Cuando hace aproximadamente cuarenta años tuve el primer encuentro con los libros de August Strindberg, éste pasó pronto a formar parte de la pequeña fila de los poetas-mártires, de aquellos profetas solitarios que no sólo percibían de manera crítica y vivían intelectualmente los aspectos dudosos, enfermos y amenazados de su época, el tiempo aparentemente feliz de la larga paz europea y del liberalismo progresista, sino que también los sufrían biológicamente en sus propios cuerpos y para los que esta problemática del subconsciente se convirtió en dificultad y enfermedad personales, físicas y síquicas. Al leerlo intuí sobrecogido, como lo había intuido con Nietzsche, que ahí estaba uno de los grandes profetas y mártires, un elegido y al mismo tiempo marcado, un sismógrafo delicado de futuras conmociones, un hermano nórdico de Nietzsche. No se me pasó por alto que este fanático de la verdad y de la humanidad amenazada, sufriente y luchador, incluso deseoso de lucha, acusador, obseso y encarnizado, era además un artista importante y en algunas de sus obras de pequeño formato, como las «Piezas en un acto» y las «Miniaturas», un brillante virtuoso.

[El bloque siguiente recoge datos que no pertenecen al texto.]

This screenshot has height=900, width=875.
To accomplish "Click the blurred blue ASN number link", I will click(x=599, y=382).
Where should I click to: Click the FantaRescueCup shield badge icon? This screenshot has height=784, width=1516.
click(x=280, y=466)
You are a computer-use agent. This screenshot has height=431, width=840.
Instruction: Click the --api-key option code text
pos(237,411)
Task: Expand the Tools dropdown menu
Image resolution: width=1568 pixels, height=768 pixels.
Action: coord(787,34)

Pero no por eso me dediqué durante varios años una y otra vez a él, atormentándome sobre todo con sus libros autobiográficos y testimoniales, entre los que durante algún tiempo preferí los de la época parisina. No, no me emocionó y fascinó entonces como artista sino como autor de aquellos libros terribles, dolorosos, un poco monomaniacos, en los que en la entrega de su propia persona y de su propia biografía alcanzaba una noble desvergüenza que más tarde se hizo a través del sicoanálisis familiar a muchos, pero que entonces, solitaria y desafiante como una llama siniestra e inquieta, traía un nuevo, macabro y amenazante tono al ambiente cansino y elegante de aquella época saturada de la preguerra. Sus libros violentos expresaban y gritaban mucha polémica, mucho odio, mucha amargura, muchos malentendidos flagrantes, y de cuando en cuando también maldad vengativa, pero más que todo eso yo intuía en ellos el sufrimiento profundo, devorador y no sólo el sufrimiento solitario y enamorado de sí mismo de un sicópata, sino el sufrimiento universal: un sufrimiento que incumbía a todos. Eso le ganó mi afecto.